● **Selected excerpt**
'''

Ever since I knew I was going to be a writer, which was at least as early as age twelve or thirteen, I became aware of myself as a character–as a persona that I could shape and develop, but not completely control (after all, genes and other circumstances have some say in the matter). Borges, Updike, Atwood, and many other writers have talked about the split in the mind between the author and the real self, the one out in the world doing things about which the author writes. As the author, we assume distance, assume impartiality. When one writes about oneself, there is always this tension. Even when I’m not writing about myself, I am writing about myself. In characters like Billy Wayne Carter, Patrick Alexander, and Robert Peregrine, I’ve used facets of myself, or my conception of myself as a character, and melded them with facets of other people.

'''

● **Exercise data**
'''

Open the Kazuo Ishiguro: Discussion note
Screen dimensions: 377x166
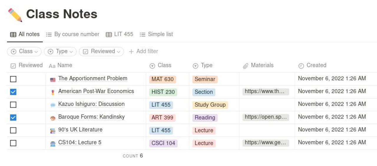(x=91, y=104)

'''

● **Task set**
1. Summarize the passage about the writer as a character in two sentences.
2. Echo the stretch of the passage about the writer as a character from "Ever since I" through "of other people.", word for word.
3. List every character the passage about the writer as a character says the writer used facets of the self in.
The data is not needed here.

● **Responses to the exercise**
1. Since about age twelve or thirteen, the writer has viewed the self as a character that can be shaped and developed but not completely controlled, and notes that Borges, Updike, Atwood, and others have described a split between the author and the real self. Writing about oneself always carries a tension with the author's assumed distance and impartiality, and the writer has melded facets of the self with facets of other people in characters like Billy Wayne Carter, Patrick Alexander, and Robert Peregrine.

2.
Ever since I knew I was going to be a writer, which was at least as early as age twelve or thirteen, I became aware of myself as a character–as a persona that I could shape and develop, but not completely control (after all, genes and other circumstances have some say in the matter). Borges, Updike, Atwood, and many other writers have talked about the split in the mind between the author and the real self, the one out in the world doing things about which the author writes. As the author, we assume distance, assume impartiality. When one writes about oneself, there is always this tension. Even when I’m not writing about myself, I am writing about myself. In characters like Billy Wayne Carter, Patrick Alexander, and Robert Peregrine, I’ve used facets of myself, or my conception of myself as a character, and melded them with facets of other people.

3.
- Billy Wayne Carter
- Patrick Alexander
- Robert Peregrine